Published: Saturday, Sept. 7 2013 4:15 p.m. MDT

"They haven't seen any of (the new Batman movies) yet, and that's OK. They love the cartoon ones," Leavitt said. "The darker ones, I mean, I personally like them because I'm a big Batman fan, but for my boys, no, not yet."

Gardner grew up a fan of sci-fi movies and television. His son Andrew is a faithful Dr. Who fan and came to the convention sporting a shirt inspired by the popular BBC series and knee-length socks resembling The Doctor's iconic blue police box. His father saw Salt Lake's first Comic Con as a chance to learn more about his son's interests.

"What's fun for me is watching him. He knows all the characters more than I do. … It's fun to be able to spend time with him, on a level and doing something he enjoys so immensely," Gardner said. "And of course, I'm having a lot of fun."

Comics and kids

Andrew Gardner is a voracious comic book reader. The 12-year-old said he's happy to have any comic from the DC or Marvel universes in his hands, but especially Green Lantern, Aquaman, Deathstroke, Batman and Superman.

"It makes me daydream about, 'What if I had these powers? What if I could be like them, and would I be good or bad?'" Andrew said. "I would always be good."

For Andrew, the illustration and flow of comic books is better than a regular book.

"It's awesome," he said.

Gardner said he and his wife have talked to their son about how to select age-appropriate comics, and the nearly 13-year-old has been careful about what he chooses.

"He comes and talks to us and says, 'Hey, is this one OK? Is this one appropriate?'" Gardner said. "Of course there's concerns about them, but for the most part we trust that he'll choose the right when it comes to that sort of thing."

For Rachael and Jonathan Pust, owners of the Heebeegeebeez comics and game shop, fun is the whole point, no matter what age. The couple ran a busy booth at the event offering a selection of comics and merchandise from their four locations.

Rachael Pust juggled her 7-month-old daughter in a baby carrier as she helped customers. Running the business day-to-day, she has noticed an adult crowd that is returning to the comic book stories they loved as kids now that they have reached a more comfortable financial standing.

Many of them are bringing their children with them.

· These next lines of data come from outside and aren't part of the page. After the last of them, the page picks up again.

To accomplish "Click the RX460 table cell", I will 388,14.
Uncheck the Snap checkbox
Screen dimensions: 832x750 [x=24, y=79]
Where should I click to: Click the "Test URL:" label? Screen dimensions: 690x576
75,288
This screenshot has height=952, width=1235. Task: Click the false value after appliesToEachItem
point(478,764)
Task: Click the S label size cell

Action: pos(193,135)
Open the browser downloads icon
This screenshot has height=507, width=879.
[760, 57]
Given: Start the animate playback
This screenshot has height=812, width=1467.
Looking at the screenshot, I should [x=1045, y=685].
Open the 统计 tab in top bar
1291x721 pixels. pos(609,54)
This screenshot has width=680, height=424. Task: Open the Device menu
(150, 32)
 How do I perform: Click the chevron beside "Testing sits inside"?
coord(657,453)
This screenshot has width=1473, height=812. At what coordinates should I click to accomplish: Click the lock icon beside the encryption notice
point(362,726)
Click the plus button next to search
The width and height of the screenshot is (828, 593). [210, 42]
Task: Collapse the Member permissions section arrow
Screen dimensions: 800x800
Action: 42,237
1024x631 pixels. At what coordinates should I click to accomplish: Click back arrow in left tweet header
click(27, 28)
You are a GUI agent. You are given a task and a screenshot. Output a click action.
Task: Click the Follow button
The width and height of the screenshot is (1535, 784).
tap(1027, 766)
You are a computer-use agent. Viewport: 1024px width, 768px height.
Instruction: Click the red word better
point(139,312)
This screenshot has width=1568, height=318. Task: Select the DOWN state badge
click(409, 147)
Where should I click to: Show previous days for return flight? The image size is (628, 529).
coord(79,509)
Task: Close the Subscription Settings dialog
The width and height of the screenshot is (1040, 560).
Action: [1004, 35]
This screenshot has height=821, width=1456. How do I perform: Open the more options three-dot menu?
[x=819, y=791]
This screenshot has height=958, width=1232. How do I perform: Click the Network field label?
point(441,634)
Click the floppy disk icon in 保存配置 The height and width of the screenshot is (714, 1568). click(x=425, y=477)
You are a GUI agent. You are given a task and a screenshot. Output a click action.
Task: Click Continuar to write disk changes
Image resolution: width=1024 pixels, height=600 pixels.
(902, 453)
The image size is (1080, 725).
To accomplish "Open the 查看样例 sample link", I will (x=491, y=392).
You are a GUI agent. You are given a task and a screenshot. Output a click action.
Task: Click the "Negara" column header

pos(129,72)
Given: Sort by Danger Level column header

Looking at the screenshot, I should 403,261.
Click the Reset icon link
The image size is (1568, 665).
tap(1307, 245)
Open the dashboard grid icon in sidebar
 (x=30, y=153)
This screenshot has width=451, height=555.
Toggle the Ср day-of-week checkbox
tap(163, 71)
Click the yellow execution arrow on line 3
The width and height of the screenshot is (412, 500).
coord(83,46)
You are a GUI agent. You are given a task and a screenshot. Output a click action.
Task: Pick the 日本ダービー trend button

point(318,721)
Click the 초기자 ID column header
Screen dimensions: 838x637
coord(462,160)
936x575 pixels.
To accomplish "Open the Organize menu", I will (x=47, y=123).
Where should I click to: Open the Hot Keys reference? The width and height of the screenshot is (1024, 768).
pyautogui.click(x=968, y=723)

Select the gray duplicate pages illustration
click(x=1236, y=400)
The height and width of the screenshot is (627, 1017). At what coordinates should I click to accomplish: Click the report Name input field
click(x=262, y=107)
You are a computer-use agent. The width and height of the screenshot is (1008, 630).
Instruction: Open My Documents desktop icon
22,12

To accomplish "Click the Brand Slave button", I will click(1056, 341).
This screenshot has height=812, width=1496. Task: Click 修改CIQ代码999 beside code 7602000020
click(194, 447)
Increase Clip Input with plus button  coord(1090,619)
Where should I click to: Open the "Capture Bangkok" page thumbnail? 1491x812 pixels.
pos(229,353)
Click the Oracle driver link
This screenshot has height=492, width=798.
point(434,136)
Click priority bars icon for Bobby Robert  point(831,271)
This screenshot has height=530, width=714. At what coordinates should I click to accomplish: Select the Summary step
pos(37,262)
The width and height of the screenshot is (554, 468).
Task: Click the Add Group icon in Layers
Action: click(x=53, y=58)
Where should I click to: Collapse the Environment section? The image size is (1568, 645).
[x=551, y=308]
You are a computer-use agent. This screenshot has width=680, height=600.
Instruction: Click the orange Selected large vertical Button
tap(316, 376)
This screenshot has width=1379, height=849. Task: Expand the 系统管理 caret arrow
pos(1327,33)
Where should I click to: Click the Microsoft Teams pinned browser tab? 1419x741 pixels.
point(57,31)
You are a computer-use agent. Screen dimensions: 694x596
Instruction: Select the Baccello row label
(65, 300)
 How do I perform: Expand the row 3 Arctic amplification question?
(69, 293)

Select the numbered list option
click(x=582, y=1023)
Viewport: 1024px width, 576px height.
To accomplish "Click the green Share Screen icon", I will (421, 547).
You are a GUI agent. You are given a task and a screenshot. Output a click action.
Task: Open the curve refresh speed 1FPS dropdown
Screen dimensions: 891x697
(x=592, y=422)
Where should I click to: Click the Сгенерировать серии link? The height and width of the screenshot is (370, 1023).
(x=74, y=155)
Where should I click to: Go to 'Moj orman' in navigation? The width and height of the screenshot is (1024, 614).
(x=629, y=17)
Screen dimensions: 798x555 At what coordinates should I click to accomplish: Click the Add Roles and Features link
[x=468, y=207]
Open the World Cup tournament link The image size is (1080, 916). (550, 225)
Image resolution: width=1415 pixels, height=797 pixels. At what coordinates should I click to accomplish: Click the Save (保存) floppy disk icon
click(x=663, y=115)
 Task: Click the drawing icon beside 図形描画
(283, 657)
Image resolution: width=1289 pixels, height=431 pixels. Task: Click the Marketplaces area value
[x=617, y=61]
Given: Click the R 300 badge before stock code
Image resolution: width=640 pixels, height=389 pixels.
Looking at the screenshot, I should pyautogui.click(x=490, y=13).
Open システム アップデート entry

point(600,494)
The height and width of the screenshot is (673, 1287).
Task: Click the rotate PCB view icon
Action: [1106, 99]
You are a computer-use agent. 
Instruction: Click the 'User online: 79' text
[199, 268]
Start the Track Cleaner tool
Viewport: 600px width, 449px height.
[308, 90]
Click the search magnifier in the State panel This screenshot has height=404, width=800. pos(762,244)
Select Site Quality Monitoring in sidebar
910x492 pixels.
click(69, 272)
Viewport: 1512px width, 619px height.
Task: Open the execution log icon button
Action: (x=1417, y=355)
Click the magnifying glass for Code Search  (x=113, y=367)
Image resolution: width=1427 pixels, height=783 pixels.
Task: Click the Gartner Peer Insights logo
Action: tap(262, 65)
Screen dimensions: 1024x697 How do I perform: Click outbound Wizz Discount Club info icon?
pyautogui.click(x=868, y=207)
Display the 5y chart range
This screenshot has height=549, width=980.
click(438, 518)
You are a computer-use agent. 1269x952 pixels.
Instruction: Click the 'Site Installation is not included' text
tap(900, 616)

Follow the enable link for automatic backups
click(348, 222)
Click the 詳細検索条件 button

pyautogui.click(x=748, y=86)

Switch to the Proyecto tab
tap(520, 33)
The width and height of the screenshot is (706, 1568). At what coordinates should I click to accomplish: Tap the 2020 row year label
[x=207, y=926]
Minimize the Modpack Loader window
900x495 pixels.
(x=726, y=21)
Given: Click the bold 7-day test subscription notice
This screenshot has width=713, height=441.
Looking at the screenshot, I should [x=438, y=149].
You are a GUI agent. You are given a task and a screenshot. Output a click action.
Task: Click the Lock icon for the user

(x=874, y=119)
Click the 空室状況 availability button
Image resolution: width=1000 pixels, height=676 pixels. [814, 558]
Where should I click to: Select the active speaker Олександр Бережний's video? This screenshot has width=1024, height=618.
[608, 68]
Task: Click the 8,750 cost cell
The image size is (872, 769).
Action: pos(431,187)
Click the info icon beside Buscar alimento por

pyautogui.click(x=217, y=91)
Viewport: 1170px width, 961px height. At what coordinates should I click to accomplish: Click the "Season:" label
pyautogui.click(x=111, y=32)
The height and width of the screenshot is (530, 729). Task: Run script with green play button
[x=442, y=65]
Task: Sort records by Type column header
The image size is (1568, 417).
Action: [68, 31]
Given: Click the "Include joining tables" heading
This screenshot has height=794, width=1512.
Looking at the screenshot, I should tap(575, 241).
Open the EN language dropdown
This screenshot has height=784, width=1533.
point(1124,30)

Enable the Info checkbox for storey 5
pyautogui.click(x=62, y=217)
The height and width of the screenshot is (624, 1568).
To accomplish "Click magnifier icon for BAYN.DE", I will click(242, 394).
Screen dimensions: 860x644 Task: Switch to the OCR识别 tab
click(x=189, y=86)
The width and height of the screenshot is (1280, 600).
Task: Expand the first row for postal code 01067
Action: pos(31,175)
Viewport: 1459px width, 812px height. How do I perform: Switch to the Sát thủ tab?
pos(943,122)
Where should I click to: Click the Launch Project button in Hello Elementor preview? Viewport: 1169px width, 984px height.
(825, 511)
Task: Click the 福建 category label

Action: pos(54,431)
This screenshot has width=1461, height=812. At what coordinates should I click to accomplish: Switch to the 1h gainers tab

"I think the great thing about parents trying to get their children into comics right now is they use it as a reward system, and it's reading material to get their kids involved in literacy," Rachael Pust said. "It's really fun, especially for dads, to introduce their kids to something that was special to them when they were young that has been revamped."

The Pusts help customers find the right comic for their age, interest and maturity level. The comics they carry are ranked with a rating system, ranging from fun stories for kids 10 and under, up to teen and adult comics.

Comics for adult readers have moved away from the traditional battle of good versus evil, exploring a darker middle ground between the two.

"It's not your dad's Superman anymore," Rachael Pust said. "It's really turned into an art form, and with that in mind, you have to expect the darker parts of our culture and our existence and life to be included there."

Their oldest daughter, 19-year-old Joslyn, said the key for families is knowing which comics are intended for which age group. As she grew, she asked her parents to help her choose comics that would interest her and discussed the story with them after she finished. Now, she does the same for families that come into the store.

"I can be like, 'Here, this is what I got into at this age. This is the more age-appropriate (story) that they're going to be able to relate to,'" Joslyn Pust said. "Even now I'm barely getting into some of the older ones that are more mature and definitely a bit more in-depth."